Thanks for the tip... I may do the same.
I completed my CPU re-paste yesterday with Thermal Grizzly Conductonaut. I also got a rough temperature drop of around 10C: the system idles and runs much cooler according to the Intel Power Gadget. I've tweaked the BIOS fan settings to minimize noise and have screwed the VESA mount to the underside of my wooden desk near the far corner: with that additional noise shielding the NUC is now generally so quiet that the only perceptible sound is a nearby spinning disk array in my NAS.
Any problems with slow boot with APFS?
(trim, which is default with NVMe, is proving to cause slow boot [fsck or equivalent running each boot])
Yes -- it's painfully slow taking several minutes. I rarely reboot and just lock the machine overnight with displays automatically entering power-save mode.
On my verbose boots I see "quickcheck only; filesystem clean" and no logs relating to TRIM. Unfortunately nothing in the system boot log either.
When I boot into recovery, the system blocks for some time on initial SSD disk activity: for example, when performing a `diskutil apfs list`. It might be a similar issue here? It's almost like there's some kind of timeout being reached.
Some earlier HS betas booted much faster with otherwise the same setup as I have now. I do remember seeing a lot of TRIM warnings at one stage, but not on the 10.13 release.
What do you see on your system?
You find any documentation on the dart kernel flag?
The only thing I could find on the DART (Device Address Resolution Table)
is discussed in some Apple docs that you may have already seen. As others have also mentioned, the DART allows PCI hardware memory mappings; in the docs above they specifically mention its use on a 64-bit system to map addresses to PCI hardware running in 32-bit address mode and otherwise avoid a bounce buffer copy. I guess the same MMU can be leveraged in virtualization: Docker is using the macOS Hypervisor framework, which may be leveraging the DART?
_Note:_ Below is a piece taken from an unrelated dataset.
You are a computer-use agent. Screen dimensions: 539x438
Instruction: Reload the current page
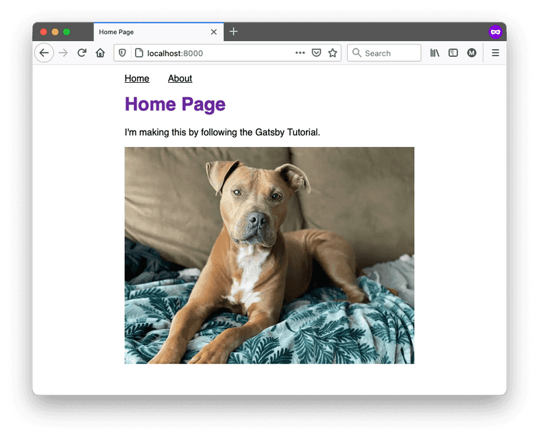pyautogui.click(x=82, y=53)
To confuse the issue a bit more, I just did a clean reboot with `dart=0` and Docker still worked, with
$ sysctl kern.hv_support
kern.hv_support: 1
This wasn't the case when I tried it the first time. I'm now not 100% sure what the best option is. I've since removed the `dart=1` boot arg to let the system do its thing. Docker runs fine on every boot this way. This did not affect the slow boot time further.